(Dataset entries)

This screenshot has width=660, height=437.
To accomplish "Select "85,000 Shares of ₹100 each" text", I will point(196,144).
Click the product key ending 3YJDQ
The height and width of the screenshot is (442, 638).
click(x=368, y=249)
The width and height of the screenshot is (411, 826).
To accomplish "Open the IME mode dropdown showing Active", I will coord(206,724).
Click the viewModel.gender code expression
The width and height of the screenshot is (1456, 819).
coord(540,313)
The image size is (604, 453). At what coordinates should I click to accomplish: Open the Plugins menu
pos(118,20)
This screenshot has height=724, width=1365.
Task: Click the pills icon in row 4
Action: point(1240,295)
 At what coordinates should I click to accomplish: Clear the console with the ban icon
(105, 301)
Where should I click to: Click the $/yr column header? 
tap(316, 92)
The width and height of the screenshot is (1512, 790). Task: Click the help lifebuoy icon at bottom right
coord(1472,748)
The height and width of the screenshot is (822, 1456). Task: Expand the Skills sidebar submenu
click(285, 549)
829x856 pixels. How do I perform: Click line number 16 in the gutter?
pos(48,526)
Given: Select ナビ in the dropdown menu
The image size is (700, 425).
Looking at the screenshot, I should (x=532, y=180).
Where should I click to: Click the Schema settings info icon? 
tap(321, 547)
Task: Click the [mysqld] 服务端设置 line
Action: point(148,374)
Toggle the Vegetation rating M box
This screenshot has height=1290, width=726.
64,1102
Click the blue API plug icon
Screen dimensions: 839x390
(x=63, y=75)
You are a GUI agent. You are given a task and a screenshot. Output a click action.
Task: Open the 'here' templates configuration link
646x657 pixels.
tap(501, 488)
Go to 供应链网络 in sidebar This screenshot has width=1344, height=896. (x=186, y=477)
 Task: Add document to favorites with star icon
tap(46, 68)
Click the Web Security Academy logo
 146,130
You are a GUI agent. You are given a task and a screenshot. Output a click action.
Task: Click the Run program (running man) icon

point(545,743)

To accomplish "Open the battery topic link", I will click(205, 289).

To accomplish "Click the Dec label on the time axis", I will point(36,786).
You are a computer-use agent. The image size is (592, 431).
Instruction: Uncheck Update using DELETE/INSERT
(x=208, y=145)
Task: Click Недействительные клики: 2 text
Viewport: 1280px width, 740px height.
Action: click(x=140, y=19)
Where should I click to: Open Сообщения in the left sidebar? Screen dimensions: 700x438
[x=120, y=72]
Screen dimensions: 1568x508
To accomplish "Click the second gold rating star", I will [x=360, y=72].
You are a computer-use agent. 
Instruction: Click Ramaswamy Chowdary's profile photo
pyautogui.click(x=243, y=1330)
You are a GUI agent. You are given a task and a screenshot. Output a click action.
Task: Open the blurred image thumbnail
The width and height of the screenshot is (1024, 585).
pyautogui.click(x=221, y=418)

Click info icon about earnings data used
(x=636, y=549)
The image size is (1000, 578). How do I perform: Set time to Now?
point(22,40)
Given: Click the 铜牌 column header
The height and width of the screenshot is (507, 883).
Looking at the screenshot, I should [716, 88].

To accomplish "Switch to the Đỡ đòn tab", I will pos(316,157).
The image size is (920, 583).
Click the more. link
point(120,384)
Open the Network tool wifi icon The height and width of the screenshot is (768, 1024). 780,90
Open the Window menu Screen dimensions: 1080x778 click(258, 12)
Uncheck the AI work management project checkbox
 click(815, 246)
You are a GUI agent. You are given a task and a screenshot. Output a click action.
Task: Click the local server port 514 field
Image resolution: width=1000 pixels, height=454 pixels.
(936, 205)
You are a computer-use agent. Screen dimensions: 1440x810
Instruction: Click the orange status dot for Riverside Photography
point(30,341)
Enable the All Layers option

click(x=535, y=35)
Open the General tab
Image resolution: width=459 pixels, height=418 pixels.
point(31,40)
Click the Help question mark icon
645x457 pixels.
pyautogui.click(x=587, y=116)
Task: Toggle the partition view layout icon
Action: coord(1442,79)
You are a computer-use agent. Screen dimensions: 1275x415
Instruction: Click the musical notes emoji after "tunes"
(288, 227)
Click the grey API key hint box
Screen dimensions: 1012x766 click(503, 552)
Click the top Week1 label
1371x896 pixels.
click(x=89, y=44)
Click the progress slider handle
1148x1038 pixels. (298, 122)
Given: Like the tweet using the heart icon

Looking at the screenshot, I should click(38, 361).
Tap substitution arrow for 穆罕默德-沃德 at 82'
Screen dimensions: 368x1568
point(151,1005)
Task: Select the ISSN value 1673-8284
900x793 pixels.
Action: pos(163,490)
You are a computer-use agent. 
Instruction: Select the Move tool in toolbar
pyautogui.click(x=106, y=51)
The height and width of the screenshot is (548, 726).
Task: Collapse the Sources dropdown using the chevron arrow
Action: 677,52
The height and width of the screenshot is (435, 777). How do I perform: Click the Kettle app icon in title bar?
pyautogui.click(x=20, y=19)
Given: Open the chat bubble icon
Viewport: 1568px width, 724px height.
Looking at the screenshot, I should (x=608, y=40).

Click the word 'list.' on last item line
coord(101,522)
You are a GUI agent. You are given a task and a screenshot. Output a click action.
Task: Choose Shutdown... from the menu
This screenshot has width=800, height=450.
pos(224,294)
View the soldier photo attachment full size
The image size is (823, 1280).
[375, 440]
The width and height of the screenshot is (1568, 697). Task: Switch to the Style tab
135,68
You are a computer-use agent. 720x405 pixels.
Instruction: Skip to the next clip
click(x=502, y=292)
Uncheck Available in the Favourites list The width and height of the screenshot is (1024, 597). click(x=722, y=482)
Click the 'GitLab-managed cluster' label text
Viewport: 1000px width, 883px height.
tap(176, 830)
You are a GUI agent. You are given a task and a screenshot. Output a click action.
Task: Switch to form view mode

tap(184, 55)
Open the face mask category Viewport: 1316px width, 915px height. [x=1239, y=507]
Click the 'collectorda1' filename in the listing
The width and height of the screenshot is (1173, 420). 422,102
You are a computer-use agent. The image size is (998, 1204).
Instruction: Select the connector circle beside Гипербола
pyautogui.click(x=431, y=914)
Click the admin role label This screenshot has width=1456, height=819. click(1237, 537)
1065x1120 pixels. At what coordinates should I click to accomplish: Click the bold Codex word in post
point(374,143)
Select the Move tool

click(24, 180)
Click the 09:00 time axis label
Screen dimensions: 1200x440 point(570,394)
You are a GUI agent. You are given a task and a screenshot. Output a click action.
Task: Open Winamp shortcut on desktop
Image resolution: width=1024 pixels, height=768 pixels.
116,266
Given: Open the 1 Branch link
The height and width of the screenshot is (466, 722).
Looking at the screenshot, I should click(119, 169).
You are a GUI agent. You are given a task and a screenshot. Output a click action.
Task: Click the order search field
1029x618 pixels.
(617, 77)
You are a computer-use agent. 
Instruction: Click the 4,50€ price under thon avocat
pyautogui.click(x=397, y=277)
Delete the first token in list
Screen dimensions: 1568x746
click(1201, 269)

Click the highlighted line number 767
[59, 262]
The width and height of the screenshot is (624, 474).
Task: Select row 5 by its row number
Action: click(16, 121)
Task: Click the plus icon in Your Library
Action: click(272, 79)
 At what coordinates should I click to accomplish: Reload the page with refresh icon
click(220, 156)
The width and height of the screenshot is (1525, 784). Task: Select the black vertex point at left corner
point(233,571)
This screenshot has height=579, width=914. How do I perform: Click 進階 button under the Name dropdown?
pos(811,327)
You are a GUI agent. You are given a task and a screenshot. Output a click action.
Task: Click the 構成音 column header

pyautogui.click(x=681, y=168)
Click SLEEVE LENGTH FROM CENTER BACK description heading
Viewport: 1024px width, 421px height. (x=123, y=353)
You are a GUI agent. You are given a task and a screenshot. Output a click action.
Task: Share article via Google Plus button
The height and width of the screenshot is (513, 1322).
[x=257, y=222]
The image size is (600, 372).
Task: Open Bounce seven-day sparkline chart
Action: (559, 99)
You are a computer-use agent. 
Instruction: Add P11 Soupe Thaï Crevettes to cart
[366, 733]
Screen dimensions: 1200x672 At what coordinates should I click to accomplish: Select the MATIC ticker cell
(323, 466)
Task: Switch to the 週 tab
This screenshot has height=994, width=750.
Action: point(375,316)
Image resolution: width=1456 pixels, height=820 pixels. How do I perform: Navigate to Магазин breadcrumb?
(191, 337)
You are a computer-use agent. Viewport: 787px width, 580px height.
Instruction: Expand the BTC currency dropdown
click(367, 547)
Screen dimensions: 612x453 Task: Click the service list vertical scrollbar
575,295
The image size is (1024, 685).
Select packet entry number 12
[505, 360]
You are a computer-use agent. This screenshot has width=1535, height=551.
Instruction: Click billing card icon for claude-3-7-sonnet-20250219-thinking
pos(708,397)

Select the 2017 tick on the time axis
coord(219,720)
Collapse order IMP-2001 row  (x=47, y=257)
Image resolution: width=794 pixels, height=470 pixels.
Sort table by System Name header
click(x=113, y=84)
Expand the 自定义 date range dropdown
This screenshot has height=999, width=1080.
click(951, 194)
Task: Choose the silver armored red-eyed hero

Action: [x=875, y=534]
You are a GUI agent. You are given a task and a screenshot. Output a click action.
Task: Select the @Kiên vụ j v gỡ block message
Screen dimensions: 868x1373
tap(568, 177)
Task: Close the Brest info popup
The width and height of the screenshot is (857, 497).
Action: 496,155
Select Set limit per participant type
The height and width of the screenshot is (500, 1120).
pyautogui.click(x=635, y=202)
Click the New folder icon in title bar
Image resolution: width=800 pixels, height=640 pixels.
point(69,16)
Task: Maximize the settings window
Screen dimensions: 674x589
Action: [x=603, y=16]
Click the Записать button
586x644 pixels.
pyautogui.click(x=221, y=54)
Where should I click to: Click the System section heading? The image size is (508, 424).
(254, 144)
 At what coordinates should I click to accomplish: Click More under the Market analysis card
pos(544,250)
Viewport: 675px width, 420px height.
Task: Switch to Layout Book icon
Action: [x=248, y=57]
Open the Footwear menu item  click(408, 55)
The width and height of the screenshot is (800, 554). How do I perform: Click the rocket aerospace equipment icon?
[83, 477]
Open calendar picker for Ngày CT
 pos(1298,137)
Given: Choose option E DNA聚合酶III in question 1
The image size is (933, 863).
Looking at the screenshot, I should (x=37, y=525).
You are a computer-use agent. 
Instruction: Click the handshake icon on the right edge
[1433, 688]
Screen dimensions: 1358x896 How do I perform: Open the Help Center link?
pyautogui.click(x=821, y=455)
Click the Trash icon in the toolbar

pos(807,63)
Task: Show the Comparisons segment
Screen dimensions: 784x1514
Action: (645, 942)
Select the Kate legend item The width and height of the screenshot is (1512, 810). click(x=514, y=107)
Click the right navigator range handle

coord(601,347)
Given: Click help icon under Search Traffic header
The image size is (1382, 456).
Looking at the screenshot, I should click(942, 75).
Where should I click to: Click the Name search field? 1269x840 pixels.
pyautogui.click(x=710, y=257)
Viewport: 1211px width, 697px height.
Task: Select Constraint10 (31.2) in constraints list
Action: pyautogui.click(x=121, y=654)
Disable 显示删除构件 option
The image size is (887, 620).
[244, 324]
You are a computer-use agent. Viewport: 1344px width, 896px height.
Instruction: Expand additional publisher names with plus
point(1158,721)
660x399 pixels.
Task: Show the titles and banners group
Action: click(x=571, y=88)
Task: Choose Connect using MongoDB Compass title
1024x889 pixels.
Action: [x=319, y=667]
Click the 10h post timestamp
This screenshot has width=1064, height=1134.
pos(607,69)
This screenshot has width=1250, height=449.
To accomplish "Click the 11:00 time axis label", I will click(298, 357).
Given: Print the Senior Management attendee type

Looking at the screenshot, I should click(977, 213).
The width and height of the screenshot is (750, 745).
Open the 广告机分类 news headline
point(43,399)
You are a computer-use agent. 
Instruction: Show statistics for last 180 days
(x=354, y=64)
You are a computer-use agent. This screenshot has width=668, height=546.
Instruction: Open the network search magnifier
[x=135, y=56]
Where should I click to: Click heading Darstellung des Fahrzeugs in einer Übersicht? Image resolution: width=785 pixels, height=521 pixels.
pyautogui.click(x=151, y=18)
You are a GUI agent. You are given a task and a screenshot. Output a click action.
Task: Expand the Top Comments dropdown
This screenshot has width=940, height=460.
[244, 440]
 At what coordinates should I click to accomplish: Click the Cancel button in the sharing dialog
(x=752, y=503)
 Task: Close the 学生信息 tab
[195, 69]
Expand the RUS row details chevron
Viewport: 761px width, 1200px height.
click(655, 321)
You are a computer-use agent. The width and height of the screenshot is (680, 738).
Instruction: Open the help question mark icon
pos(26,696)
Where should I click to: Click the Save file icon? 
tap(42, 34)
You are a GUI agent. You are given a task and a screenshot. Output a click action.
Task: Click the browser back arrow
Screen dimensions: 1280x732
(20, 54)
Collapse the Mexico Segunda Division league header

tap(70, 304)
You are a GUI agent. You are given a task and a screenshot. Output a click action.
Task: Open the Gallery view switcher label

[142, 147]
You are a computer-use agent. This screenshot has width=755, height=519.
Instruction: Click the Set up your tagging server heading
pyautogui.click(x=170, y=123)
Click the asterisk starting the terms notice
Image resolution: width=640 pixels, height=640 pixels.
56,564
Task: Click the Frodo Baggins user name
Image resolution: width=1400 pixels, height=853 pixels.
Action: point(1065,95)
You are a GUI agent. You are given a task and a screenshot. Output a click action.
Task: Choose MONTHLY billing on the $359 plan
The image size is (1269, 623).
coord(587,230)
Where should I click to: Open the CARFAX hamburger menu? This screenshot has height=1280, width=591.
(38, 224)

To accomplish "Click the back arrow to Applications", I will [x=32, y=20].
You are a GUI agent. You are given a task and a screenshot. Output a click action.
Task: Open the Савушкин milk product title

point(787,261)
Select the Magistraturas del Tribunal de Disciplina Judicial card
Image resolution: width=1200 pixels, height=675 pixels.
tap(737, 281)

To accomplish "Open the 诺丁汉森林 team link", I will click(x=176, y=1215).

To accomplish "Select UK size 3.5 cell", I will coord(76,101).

What the task asks:
What are the lines, exactly as written above, from the line with "The image size is (823, 1280)." to the line with "Given: Open the 1 Branch link", both included? Output only those.

Answer below:
The image size is (823, 1280).
[375, 440]
The width and height of the screenshot is (1568, 697). Task: Switch to the Style tab
135,68
You are a computer-use agent. 720x405 pixels.
Instruction: Skip to the next clip
click(x=502, y=292)
Uncheck Available in the Favourites list The width and height of the screenshot is (1024, 597). click(x=722, y=482)
Click the 'GitLab-managed cluster' label text
Viewport: 1000px width, 883px height.
tap(176, 830)
You are a GUI agent. You are given a task and a screenshot. Output a click action.
Task: Switch to form view mode

tap(184, 55)
Open the face mask category Viewport: 1316px width, 915px height. [x=1239, y=507]
Click the 'collectorda1' filename in the listing
The width and height of the screenshot is (1173, 420). 422,102
You are a computer-use agent. The image size is (998, 1204).
Instruction: Select the connector circle beside Гипербола
pyautogui.click(x=431, y=914)
Click the admin role label This screenshot has width=1456, height=819. click(1237, 537)
1065x1120 pixels. At what coordinates should I click to accomplish: Click the bold Codex word in post
point(374,143)
Select the Move tool

click(24, 180)
Click the 09:00 time axis label
Screen dimensions: 1200x440 point(570,394)
You are a GUI agent. You are given a task and a screenshot. Output a click action.
Task: Open Winamp shortcut on desktop
Image resolution: width=1024 pixels, height=768 pixels.
116,266
Given: Open the 1 Branch link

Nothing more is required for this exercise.